— Description of the task —
Rewrite the items from the first one through the line containing "Action: coord(264,342)", substituting "blue" for "green" and leaving everything else unchanged. Omit the pictures from your answer.

— Rows —
══════════════════════════════
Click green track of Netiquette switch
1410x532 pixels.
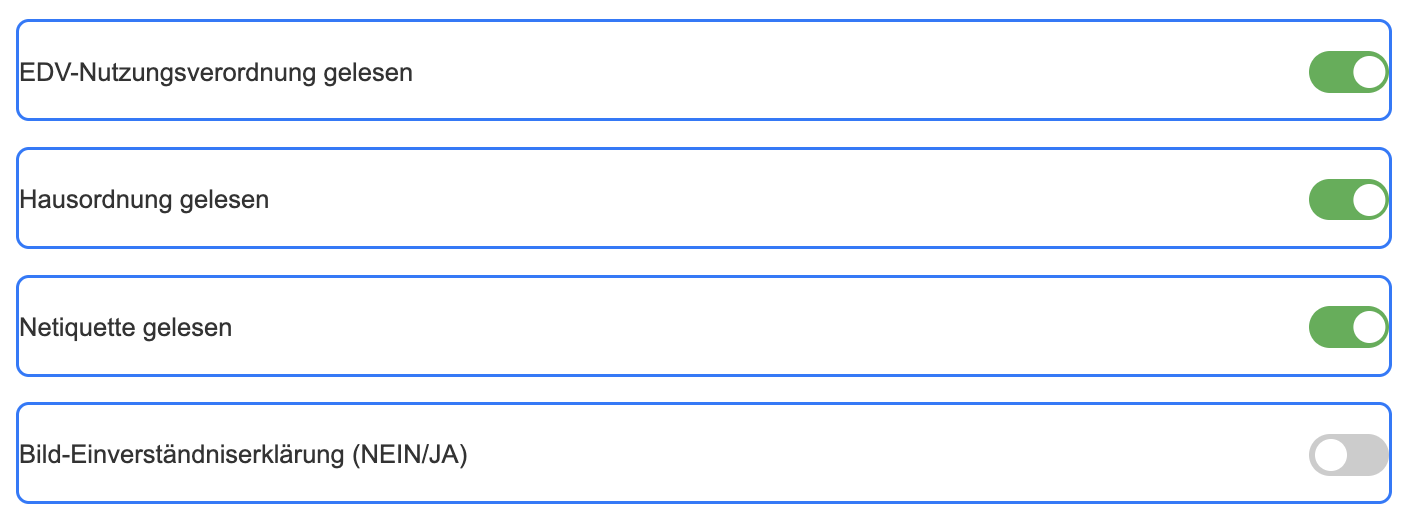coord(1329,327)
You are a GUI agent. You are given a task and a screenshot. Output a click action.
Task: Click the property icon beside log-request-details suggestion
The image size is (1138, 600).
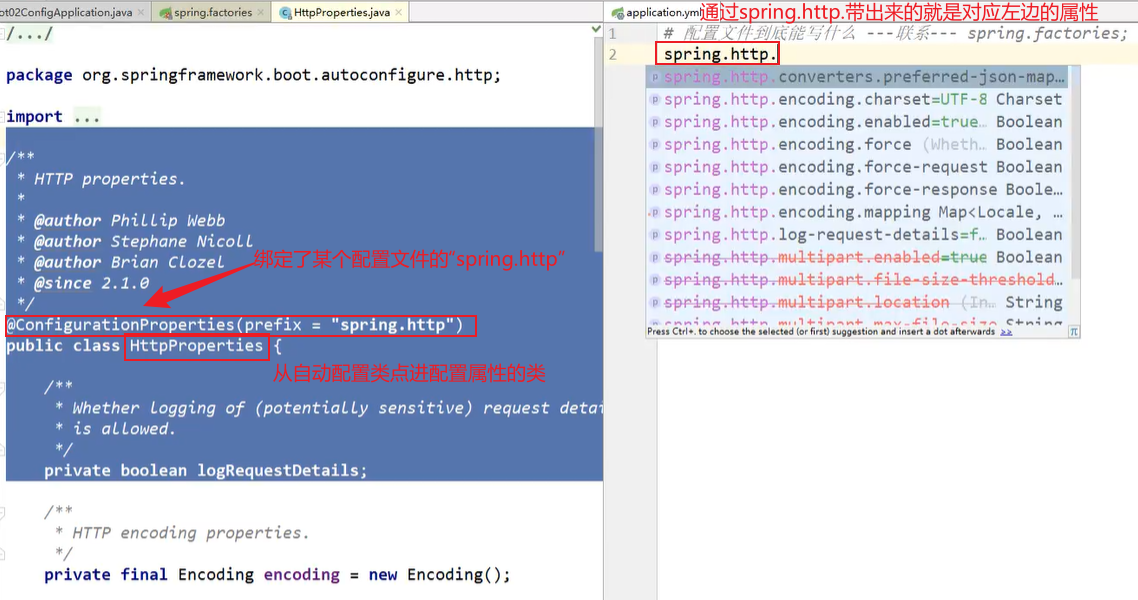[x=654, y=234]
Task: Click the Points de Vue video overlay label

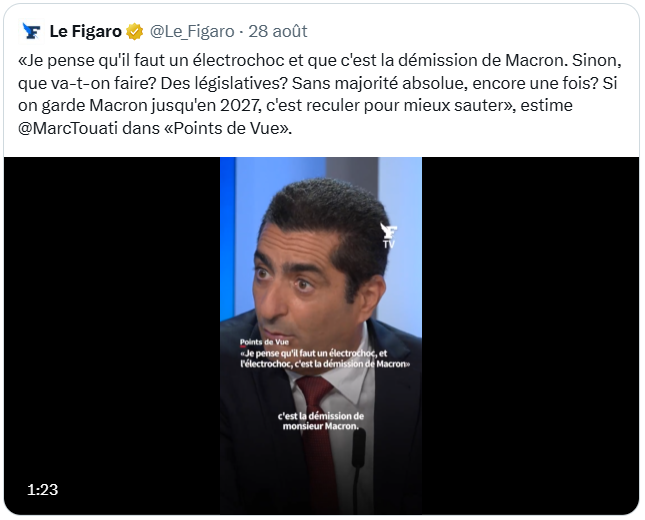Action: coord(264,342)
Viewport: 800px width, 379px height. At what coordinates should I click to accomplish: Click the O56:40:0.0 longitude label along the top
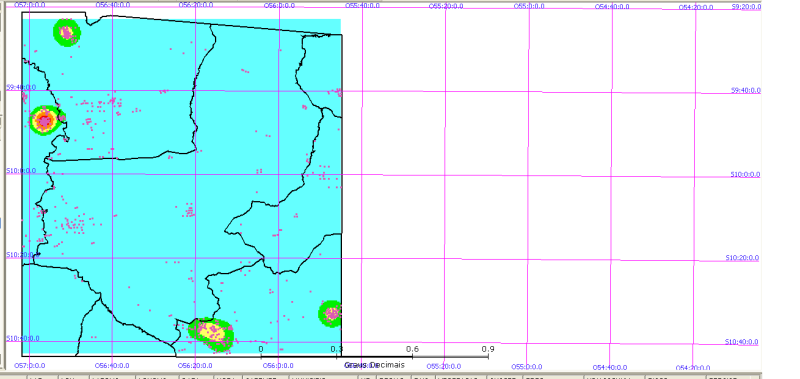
══════════════════════════════
— Reply to the task —
Click blue track of Netiquette switch
1410x532 pixels.
coord(1329,327)
You are a GUI agent. You are given a task and a screenshot. Output a click action.
Task: Click the property icon beside log-request-details suggestion
The image size is (1138, 600).
[x=654, y=234]
Task: Click the Points de Vue video overlay label

Action: coord(264,342)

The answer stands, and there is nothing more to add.